**SUPPLIED MATERIAL:**
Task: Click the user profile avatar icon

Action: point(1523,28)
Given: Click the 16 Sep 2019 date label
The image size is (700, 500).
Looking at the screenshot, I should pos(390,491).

**WHAT THE TASK REQUIRES:**
Every line above needs to be retyped exactly.

**TASK RESULT:**
Task: Click the user profile avatar icon

Action: point(1523,28)
Given: Click the 16 Sep 2019 date label
The image size is (700, 500).
Looking at the screenshot, I should pos(390,491).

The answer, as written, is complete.